■ To be done:
Arrange every line of the material below as a numbered list, leaving out the blank lines.

■ Task data:
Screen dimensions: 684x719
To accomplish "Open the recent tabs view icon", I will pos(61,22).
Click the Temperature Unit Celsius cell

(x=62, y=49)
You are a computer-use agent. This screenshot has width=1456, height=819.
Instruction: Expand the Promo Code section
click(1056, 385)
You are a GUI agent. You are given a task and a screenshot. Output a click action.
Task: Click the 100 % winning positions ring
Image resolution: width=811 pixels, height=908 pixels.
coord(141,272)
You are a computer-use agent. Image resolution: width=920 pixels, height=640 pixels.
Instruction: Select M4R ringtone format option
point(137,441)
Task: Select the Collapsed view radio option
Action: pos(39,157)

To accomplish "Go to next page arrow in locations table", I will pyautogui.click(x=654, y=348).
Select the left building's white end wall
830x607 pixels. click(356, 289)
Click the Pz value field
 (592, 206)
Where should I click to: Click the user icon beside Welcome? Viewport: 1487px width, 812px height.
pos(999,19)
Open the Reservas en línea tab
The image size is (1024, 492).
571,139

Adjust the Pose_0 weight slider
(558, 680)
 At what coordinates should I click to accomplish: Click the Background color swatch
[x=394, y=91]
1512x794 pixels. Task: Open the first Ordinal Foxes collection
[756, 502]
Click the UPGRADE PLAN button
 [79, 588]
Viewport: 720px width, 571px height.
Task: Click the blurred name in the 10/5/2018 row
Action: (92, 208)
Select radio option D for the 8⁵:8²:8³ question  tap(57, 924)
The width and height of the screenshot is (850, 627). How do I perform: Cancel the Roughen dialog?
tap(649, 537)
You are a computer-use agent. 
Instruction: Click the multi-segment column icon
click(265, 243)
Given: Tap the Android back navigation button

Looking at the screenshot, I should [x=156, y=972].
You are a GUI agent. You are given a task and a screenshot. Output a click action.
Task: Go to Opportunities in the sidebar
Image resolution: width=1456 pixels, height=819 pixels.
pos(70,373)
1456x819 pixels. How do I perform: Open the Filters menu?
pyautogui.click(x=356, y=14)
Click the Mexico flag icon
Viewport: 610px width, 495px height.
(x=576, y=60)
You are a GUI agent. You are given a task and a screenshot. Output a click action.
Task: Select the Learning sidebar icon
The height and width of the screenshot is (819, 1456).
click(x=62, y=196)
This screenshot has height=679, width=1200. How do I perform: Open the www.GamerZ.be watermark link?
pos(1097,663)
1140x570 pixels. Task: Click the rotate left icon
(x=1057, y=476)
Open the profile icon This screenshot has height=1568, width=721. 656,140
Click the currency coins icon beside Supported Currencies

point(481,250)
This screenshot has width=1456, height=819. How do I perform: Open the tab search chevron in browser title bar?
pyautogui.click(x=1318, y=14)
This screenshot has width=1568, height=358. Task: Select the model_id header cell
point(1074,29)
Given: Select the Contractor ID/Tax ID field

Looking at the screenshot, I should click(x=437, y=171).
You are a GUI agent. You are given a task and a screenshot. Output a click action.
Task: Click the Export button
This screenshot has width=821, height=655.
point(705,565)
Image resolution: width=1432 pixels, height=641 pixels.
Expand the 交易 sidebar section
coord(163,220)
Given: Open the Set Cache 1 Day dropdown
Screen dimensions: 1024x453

■ Answer to the problem:
1. Screen dimensions: 684x719
2. To accomplish "Open the recent tabs view icon", I will pos(61,22).
3. Click the Temperature Unit Celsius cell
4. (x=62, y=49)
5. You are a computer-use agent. This screenshot has width=1456, height=819.
6. Instruction: Expand the Promo Code section
7. click(1056, 385)
8. You are a GUI agent. You are given a task and a screenshot. Output a click action.
9. Task: Click the 100 % winning positions ring
10. Image resolution: width=811 pixels, height=908 pixels.
11. coord(141,272)
12. You are a computer-use agent. Image resolution: width=920 pixels, height=640 pixels.
13. Instruction: Select M4R ringtone format option
14. point(137,441)
15. Task: Select the Collapsed view radio option
16. Action: pos(39,157)
17. To accomplish "Go to next page arrow in locations table", I will pyautogui.click(x=654, y=348).
18. Select the left building's white end wall
19. 830x607 pixels. click(356, 289)
20. Click the Pz value field
21.  (592, 206)
22. Where should I click to: Click the user icon beside Welcome? Viewport: 1487px width, 812px height.
23. pos(999,19)
24. Open the Reservas en línea tab
25. The image size is (1024, 492).
26. 571,139
27. Adjust the Pose_0 weight slider
28. (558, 680)
29.  At what coordinates should I click to accomplish: Click the Background color swatch
30. [x=394, y=91]
31. 1512x794 pixels. Task: Open the first Ordinal Foxes collection
32. [756, 502]
33. Click the UPGRADE PLAN button
34.  [79, 588]
35. Viewport: 720px width, 571px height.
36. Task: Click the blurred name in the 10/5/2018 row
37. Action: (92, 208)
38. Select radio option D for the 8⁵:8²:8³ question  tap(57, 924)
39. The width and height of the screenshot is (850, 627). How do I perform: Cancel the Roughen dialog?
40. tap(649, 537)
41. You are a computer-use agent. 
42. Instruction: Click the multi-segment column icon
43. click(265, 243)
44. Given: Tap the Android back navigation button
45. Looking at the screenshot, I should [x=156, y=972].
46. You are a GUI agent. You are given a task and a screenshot. Output a click action.
47. Task: Go to Opportunities in the sidebar
48. Image resolution: width=1456 pixels, height=819 pixels.
49. pos(70,373)
50. 1456x819 pixels. How do I perform: Open the Filters menu?
51. pyautogui.click(x=356, y=14)
52. Click the Mexico flag icon
53. Viewport: 610px width, 495px height.
54. (x=576, y=60)
55. You are a GUI agent. You are given a task and a screenshot. Output a click action.
56. Task: Select the Learning sidebar icon
57. The height and width of the screenshot is (819, 1456).
58. click(x=62, y=196)
59. This screenshot has height=679, width=1200. How do I perform: Open the www.GamerZ.be watermark link?
60. pos(1097,663)
61. 1140x570 pixels. Task: Click the rotate left icon
62. (x=1057, y=476)
63. Open the profile icon This screenshot has height=1568, width=721. 656,140
64. Click the currency coins icon beside Supported Currencies
65. point(481,250)
66. This screenshot has width=1456, height=819. How do I perform: Open the tab search chevron in browser title bar?
67. pyautogui.click(x=1318, y=14)
68. This screenshot has width=1568, height=358. Task: Select the model_id header cell
69. point(1074,29)
70. Given: Select the Contractor ID/Tax ID field
71. Looking at the screenshot, I should click(x=437, y=171).
72. You are a GUI agent. You are given a task and a screenshot. Output a click action.
73. Task: Click the Export button
74. This screenshot has width=821, height=655.
75. point(705,565)
76. Image resolution: width=1432 pixels, height=641 pixels.
77. Expand the 交易 sidebar section
78. coord(163,220)
79. Given: Open the Set Cache 1 Day dropdown
80. Screen dimensions: 1024x453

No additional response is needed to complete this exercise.